**PROBLEM 1**
Do these statements agree with the Tropicália article? For each, answer yes or no and quote the words from the article that decide it.
(a) Veloso and Gil were in their mid-twenties when they performed at the 1967 festival.
(b) Veloso's backup band at the festival was made up of Brazilian rockers.
(c) "Alegria, Alegria" is set to the rhythm of a samba.
**PROBLEM 2**
Write the next part of the Tropicália article, picking up after its final sentence.

**PAGE TEXT**
==========
The Big Bang of Brazilian Pop Music, Tropicália, Turns 40

Brazzil Magazine, News Report, Marcelo Ballvé, Posted: Mar 01, 2007

It was exactly 40 years ago that the musical revolution that came to be known as Tropicália was introduced to Brazil, and the world. Tropicália's genesis can be dated with some precision. It came when two musicians in their mid-twenties, Caetano Veloso and Gilberto Gil, courageously took to the stage at a 1967 song festival in São Paulo with compositions that they knew would sorely stress the boundaries of musical taste.

Their performance was epoch-defining. It was a kind of big bang from which much that came afterward in Brazilian pop music history evolved.

In part to needle what he expected to be a conservative audience, Veloso had selected an eccentric, long-haired band of Argentine rockers for his backup band, at a time when long hair was still nearly taboo, and delivered a song, "Alegria, Alegria", or "Happiness, Happiness", which electrified the booing audience into silence.

"Alegria, Alegria" was an unmistakable departure from Brazil's songwriting tradition. It was an erudite reworking of archaic genres (the song is set to the rhythm of a marchinha, an Afro-Brazilian form influenced by ragtime in the '20s) organized around a trinity of electric guitar chords.

The song's contemporary references to Coca Cola and television, and the absence of comfortable nostalgia or sentimentalism, marked it as an unmistakable artifact of the sharp-edged, uncertain present in a Brazil of military dictatorships and political ferment.
==========
**DATA TO EXAMINE**
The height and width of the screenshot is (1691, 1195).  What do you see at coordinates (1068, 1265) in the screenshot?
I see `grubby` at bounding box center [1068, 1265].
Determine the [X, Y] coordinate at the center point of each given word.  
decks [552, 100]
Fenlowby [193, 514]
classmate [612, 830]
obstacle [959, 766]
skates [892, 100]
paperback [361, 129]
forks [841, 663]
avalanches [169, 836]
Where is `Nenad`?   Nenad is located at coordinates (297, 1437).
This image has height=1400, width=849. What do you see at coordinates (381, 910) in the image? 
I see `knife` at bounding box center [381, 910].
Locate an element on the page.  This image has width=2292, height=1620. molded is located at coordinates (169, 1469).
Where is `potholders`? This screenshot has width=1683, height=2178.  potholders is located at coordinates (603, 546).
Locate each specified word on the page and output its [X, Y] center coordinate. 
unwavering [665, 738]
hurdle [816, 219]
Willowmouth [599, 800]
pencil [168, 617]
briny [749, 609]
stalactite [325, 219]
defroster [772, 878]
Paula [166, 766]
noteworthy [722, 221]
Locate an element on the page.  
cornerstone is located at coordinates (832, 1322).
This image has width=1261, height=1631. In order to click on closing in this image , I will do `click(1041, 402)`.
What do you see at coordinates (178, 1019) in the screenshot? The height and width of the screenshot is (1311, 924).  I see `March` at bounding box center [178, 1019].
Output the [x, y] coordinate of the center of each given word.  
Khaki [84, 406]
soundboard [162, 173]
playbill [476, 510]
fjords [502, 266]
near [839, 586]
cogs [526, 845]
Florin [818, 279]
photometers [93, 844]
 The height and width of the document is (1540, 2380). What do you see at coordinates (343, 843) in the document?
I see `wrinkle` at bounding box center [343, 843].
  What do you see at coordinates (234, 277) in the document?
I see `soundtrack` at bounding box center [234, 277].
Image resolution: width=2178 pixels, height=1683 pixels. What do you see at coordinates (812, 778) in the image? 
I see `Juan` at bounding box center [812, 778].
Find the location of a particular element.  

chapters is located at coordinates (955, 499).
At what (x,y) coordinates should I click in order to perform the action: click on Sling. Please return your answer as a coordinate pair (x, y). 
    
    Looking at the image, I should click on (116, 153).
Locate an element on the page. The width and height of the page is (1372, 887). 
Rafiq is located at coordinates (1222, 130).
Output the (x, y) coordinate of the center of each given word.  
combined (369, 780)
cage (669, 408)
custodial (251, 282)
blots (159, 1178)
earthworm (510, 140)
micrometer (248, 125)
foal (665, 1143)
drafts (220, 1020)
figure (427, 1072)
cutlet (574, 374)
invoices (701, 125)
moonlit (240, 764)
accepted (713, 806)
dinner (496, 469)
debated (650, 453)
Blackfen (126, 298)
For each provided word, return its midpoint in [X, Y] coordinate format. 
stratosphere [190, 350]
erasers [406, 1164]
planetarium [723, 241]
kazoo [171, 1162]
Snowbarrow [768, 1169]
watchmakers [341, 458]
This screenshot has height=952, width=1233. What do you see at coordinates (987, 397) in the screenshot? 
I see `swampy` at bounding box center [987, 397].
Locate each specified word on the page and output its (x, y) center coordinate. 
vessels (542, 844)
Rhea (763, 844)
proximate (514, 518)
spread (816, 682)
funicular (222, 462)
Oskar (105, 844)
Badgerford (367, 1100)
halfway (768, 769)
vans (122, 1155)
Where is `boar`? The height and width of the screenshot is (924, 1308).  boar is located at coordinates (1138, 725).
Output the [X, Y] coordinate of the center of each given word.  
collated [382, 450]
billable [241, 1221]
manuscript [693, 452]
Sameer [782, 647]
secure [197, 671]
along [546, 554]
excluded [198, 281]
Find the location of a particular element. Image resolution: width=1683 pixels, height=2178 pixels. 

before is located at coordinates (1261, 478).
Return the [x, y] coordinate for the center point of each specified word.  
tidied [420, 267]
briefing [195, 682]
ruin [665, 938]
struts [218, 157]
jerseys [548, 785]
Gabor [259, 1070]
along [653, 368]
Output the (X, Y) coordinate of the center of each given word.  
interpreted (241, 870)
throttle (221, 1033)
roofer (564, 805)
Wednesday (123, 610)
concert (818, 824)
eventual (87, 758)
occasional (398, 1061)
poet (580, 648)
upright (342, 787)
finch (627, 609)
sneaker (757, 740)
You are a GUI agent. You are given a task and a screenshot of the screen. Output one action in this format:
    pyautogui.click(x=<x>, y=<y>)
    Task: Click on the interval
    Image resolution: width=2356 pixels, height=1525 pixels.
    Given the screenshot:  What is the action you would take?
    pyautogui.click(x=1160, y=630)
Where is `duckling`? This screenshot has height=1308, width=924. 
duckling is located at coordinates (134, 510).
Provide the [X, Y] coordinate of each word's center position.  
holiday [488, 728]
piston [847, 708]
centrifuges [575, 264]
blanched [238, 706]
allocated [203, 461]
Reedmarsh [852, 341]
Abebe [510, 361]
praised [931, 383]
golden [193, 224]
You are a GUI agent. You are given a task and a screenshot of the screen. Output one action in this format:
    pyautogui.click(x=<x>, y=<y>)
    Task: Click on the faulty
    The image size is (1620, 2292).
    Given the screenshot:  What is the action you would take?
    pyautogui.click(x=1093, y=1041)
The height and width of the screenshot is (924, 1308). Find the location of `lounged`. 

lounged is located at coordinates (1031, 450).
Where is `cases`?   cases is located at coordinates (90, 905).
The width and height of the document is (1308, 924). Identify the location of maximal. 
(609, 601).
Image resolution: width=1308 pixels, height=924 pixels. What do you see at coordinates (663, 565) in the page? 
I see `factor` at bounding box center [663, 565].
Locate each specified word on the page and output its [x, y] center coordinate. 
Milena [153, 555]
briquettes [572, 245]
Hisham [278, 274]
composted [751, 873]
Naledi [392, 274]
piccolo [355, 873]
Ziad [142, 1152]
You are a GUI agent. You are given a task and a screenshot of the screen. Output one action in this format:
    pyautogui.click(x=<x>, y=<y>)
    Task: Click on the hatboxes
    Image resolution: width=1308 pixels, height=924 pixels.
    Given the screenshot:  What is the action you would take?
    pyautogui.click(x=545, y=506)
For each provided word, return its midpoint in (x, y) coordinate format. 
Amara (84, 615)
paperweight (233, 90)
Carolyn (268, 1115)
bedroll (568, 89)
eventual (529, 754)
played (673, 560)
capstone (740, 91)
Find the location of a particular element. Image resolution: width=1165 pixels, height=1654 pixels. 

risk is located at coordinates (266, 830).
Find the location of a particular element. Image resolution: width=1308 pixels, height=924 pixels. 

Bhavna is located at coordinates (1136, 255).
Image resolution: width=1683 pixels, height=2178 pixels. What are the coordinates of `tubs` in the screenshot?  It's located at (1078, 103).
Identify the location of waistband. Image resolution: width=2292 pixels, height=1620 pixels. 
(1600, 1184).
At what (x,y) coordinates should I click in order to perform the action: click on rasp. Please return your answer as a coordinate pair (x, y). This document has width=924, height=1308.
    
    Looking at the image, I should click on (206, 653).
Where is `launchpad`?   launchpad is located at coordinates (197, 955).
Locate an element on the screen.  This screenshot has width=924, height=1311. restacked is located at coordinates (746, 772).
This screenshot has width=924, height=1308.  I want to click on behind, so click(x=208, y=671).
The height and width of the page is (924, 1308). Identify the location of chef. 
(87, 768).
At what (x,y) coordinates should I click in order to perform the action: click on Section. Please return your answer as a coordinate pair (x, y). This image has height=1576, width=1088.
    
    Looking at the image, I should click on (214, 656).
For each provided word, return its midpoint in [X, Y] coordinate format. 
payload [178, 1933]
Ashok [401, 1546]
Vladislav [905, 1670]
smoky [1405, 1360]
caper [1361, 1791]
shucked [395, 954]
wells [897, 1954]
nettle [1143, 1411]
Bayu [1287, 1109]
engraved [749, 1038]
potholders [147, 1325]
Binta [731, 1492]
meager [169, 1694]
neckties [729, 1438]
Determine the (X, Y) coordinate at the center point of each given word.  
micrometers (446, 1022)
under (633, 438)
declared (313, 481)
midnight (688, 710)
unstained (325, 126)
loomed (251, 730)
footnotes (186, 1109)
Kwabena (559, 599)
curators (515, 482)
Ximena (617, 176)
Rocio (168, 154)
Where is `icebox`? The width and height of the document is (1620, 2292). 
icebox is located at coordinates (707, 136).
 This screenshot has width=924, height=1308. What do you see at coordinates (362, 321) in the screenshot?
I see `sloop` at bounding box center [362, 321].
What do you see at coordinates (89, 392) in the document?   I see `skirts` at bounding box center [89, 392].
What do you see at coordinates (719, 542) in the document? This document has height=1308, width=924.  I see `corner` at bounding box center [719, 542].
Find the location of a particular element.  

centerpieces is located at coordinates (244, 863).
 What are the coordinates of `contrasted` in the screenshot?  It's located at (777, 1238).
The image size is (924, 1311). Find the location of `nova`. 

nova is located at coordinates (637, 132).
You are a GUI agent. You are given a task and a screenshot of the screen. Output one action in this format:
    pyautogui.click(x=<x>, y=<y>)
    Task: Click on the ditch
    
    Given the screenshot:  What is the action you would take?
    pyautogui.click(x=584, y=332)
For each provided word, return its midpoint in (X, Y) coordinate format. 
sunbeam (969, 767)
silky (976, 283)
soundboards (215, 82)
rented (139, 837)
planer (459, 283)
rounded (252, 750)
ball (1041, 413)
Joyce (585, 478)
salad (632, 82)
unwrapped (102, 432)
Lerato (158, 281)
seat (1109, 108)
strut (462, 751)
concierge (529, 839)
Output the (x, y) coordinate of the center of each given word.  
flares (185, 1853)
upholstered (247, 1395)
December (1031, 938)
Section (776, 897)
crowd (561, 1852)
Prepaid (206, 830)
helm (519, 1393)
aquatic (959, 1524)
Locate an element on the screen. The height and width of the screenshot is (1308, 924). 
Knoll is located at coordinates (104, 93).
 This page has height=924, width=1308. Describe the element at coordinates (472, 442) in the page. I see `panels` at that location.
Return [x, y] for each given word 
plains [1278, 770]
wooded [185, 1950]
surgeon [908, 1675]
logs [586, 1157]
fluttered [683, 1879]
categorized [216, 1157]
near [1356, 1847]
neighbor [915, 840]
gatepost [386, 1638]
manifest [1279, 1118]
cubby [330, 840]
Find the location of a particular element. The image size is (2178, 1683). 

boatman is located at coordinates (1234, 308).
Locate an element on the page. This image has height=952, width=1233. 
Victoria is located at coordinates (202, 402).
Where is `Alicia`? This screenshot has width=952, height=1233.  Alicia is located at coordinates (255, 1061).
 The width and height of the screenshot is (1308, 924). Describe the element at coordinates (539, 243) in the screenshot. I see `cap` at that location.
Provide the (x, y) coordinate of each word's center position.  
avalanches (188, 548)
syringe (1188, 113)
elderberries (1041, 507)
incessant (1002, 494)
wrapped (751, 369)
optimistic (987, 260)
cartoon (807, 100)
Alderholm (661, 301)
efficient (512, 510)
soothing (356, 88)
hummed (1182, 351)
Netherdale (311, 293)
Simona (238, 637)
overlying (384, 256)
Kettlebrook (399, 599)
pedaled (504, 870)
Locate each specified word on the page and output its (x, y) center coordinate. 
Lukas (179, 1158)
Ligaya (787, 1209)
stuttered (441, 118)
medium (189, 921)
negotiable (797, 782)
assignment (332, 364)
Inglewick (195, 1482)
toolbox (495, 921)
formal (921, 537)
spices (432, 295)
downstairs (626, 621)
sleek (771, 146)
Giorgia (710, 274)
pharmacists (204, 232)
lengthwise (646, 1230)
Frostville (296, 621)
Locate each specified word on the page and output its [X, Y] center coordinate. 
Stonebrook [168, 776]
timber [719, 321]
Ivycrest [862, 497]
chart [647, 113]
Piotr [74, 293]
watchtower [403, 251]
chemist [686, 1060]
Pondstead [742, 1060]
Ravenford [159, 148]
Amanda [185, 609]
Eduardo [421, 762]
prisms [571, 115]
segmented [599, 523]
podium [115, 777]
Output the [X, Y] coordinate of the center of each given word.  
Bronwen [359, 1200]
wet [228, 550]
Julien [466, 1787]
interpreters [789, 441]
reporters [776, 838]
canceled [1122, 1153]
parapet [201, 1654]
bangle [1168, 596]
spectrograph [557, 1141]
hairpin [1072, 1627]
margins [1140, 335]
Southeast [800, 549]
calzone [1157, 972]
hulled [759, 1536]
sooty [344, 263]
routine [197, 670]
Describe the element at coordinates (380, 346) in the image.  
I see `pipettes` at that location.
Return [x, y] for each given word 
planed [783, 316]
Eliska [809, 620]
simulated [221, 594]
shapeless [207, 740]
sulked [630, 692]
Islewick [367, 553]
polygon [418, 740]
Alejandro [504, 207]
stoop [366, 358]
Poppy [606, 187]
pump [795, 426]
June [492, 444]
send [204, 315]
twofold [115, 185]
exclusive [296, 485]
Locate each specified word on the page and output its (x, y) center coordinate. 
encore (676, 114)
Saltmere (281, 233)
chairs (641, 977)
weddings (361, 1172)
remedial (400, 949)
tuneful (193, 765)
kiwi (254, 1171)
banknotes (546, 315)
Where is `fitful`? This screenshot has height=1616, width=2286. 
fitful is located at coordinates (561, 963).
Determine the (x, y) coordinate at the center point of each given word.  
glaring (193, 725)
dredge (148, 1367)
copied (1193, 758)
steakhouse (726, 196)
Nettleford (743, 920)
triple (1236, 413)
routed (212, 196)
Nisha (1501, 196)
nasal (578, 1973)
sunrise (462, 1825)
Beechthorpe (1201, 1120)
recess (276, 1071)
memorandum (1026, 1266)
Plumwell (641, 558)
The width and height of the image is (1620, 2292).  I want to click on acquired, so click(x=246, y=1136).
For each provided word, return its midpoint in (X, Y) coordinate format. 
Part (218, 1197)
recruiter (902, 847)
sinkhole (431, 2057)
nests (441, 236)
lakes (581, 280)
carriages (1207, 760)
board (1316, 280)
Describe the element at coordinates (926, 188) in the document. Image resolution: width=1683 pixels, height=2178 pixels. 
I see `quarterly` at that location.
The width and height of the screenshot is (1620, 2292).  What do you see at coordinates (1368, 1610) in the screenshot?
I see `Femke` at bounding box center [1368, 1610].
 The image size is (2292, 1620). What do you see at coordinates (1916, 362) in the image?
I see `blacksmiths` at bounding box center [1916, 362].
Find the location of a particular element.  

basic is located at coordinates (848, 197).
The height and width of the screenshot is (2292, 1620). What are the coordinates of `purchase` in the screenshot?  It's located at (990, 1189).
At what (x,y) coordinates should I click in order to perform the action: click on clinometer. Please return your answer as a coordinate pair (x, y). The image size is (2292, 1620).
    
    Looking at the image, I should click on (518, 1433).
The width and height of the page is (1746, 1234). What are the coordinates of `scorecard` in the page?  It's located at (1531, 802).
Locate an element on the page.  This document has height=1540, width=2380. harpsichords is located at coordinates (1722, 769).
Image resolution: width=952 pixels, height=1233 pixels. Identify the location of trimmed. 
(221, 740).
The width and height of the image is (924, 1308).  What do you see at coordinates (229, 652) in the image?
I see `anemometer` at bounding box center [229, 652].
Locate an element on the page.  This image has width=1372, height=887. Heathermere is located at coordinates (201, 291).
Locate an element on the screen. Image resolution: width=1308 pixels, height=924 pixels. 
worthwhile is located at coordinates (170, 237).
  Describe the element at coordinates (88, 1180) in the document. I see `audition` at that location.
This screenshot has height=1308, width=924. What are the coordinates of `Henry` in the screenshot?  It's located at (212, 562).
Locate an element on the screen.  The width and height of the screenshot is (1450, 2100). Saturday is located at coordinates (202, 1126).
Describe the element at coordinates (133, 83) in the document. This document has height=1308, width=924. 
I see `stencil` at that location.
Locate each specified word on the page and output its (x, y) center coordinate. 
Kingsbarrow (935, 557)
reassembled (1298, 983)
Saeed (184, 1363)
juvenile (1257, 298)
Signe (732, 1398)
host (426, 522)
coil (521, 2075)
==========
**TASK ANSWER 1**
(a) Yes: "two musicians in their mid-twenties, Caetano Veloso and Gilberto Gil"
(b) No: "an eccentric, long-haired band of Argentine rockers"
(c) No: "the song is set to the rhythm of a marchinha"

**TASK ANSWER 2**
The next day, at the same festival, Veloso's partner in crime, Gil, sang an equally provocative tune, "Domingo no Parque", or "Sunday in the Park". The lyrics centered on a double-murder committed by a jealous lover, and the musical arrangement was clearly influenced by the Beatles.

The song also contained the ubiquitous sounds of a berimbau, a traditional, resonating instrument of African origin made of a gourd, a wooden bow and a metal string. Gil was backed by a large orchestra and youthful São Paulo rockers Os Mutantes. His performance was a novel melding of tradition and the cutting-edge.

The two musicians had intentionally set out to trigger a musical upheaval, and they succeeded. Their movement, Tropicália, went on to sweep away the petty divisions that up to then had divided Brazilian rockers from bossa nova die-hards and old school samba crooners. Tropicália would combine the cosmopolitan sensibilities and lyrical precision of rock with the entire geological depth of Brazil's considerable musical tradition.

In his book Veloso quotes Brazilian critic and poet Augusto de Campos on the concept of novelty. "The old that was once new is as new as the newest of the new," writes Campos, whose concrete poetry movement heavily influenced Tropicália.

Campos is offering more than just a tongue-twister with this formulation. What he's proposing is a different attitude toward the past than that espoused by the traditional posture of revolutionaries in the arts. Instead of throwing out the past, he suggests a more transversal view of cultural history in which the peaks of creative efflorescence across the ages are joined into a kind of timeless, immortal New.

Much the same concept was advanced by Veloso on the back jacket of his 1967 joint album with Gal Costa, Domingo: "I no longer desire to thrive on nostalgia for other times and places; on the contrary, I wish to incorporate that nostalgia into a future project." According to Veloso, this is as close as he ever got to putting the Tropicália manifesto into writing.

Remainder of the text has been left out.